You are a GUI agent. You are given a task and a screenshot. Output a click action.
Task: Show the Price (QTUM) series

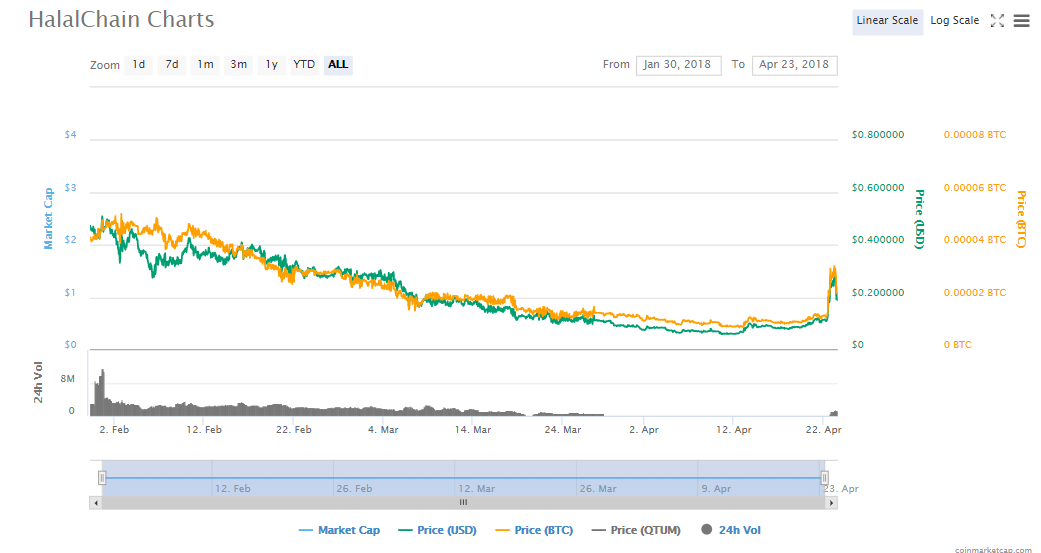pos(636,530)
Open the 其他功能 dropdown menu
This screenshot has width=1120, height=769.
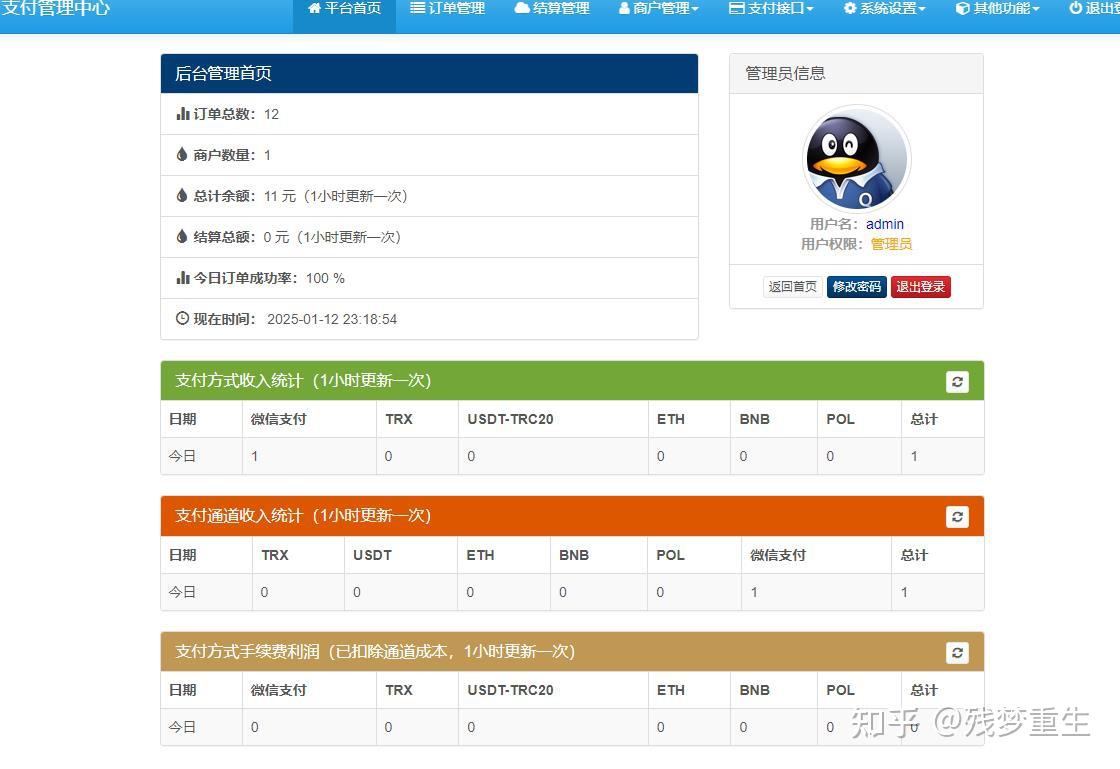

→ What you should do: Using the entries above, return each line in which the word "screenshot" occurs.

→ Completed exercise:
You are a GUI agent. You are given a task and a screenshot. Output a click action.
This screenshot has width=1120, height=769.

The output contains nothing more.